C'est ce type de business model qui m'interpelle et me touche. Ma marque, c'est l'humain, l'échange. J'aimerais que l'on ne me juge pas seulement sur le chiffre d'affaires mais sur l'impact social que l'on va avoir sur le territoire. On veut être un projet engagé, un projet de terrain : cela passe par la formation, par créer de la cohésion sociale entre les gens, promouvoir l'accès à la mode et à la culture au coeur des quartiers qui en sont les plus éloignés, préserver le patrimoine (le savoir-faire de la haute couture) en rendant cela accessible au plus grand nombre.
A chaque saison vous engagez des collaborations artistiques
Chaque collaboration a été une histoire à part entière : le travail des sculptures textiles de Simone Phelpin me faisait penser à celui de Madame Grès.
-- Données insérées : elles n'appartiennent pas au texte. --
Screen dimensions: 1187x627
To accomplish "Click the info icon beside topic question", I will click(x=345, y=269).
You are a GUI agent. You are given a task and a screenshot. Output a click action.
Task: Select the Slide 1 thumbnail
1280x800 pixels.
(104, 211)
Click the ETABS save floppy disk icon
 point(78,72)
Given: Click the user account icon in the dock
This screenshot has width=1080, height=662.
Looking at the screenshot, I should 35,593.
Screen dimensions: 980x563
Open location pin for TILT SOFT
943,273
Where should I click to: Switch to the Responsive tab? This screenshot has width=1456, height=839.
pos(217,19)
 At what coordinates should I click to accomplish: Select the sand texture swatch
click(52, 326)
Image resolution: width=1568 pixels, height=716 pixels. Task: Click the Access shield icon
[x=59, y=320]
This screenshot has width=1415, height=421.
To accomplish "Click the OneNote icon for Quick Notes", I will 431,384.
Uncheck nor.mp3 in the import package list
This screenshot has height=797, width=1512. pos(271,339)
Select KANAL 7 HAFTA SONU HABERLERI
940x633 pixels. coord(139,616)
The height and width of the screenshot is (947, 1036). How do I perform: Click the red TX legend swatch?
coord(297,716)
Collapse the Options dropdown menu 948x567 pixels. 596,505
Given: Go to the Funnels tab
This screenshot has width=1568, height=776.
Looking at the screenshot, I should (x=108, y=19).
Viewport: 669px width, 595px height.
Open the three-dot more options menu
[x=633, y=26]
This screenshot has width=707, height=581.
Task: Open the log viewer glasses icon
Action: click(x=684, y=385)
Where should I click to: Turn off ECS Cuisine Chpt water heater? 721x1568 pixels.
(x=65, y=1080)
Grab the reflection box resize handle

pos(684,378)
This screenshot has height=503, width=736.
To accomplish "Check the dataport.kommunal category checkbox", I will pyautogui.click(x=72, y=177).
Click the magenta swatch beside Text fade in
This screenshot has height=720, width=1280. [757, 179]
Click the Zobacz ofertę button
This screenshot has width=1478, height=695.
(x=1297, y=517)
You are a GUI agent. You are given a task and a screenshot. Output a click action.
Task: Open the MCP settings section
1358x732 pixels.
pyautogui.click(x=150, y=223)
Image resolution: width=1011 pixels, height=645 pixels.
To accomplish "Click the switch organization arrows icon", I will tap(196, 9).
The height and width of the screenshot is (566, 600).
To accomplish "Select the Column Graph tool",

Il y a eu aussi Hassam Massoudy le calligraphe et Lee Bae l'artiste coréen qui travaille le charbon, exposé en ce moment à la galerie Perrotin... Pour ces collaborations, je me laisse guider par l'émotion : quand je vois un artiste dont le travail me donne chaud au coeur, j'aime bien l'inviter et lui rendre hommage.
Quel est l'artiste invité pour la collection automne-hiver 2022-23 présentée ce 7 mars ?
Dans cette collection, il y a deux histoires intéressantes : une collaboration avec Angélique Lefèvre et une gamme de produits à partir de la caséine de lait. Angélique Lefèvre, qui fait de la sculpture textile, a un univers qui fait penser à Martin Margiela : chez elle, c'est tout blanc. Elle crée des personnages, des sculptures de visage en organdi. Elle solidifie le plâtre pour donner naissance à des formes et travaille le PET (ndlr : polymère de type polyester). On est aussi sur un projet d'innovation et de développement durable en travaillant quelques pièces à partir de la caséine de lait, non consommable transformé en tissu.
Vous êtes en mode challenge tout le temps, quel est le prochain ?
Chaque année, j'essaie de faire une exposition franco-indienne : j'ai besoin de sortir de la mode pour faire des projets perso. J'aime les challenges un peu fous et souvent on me dit, tu travailles à l'échelle d'un groupe de mode ! C'est ainsi un challenge d'être une jeune marque et d'ouvrir un espace de 200 m2 au Carrousel du Louvre en décembre dernier. Dans cet espace mode-art, on présente nos vêtements, nos collaborations artistiques. Un lieu pour mettre en lumière des jeunes artistes talentueux lors de présentations éphémères.
En mars, on participe à la Fashion Week indienne où l'on doit présenter une collection capsule créée pour l'Inde avec un tissu traditionnel, le khadi. J'ai déjà réalisé le challenge d'habiller des stars de Bollywood.
Avec ma municipalité, on est aussi sur un projet d'hommage à Madame Grès avec la création d'un musée à Villiers. L'idée, c'est de ramener la haute couture et ses métiers en banlieue.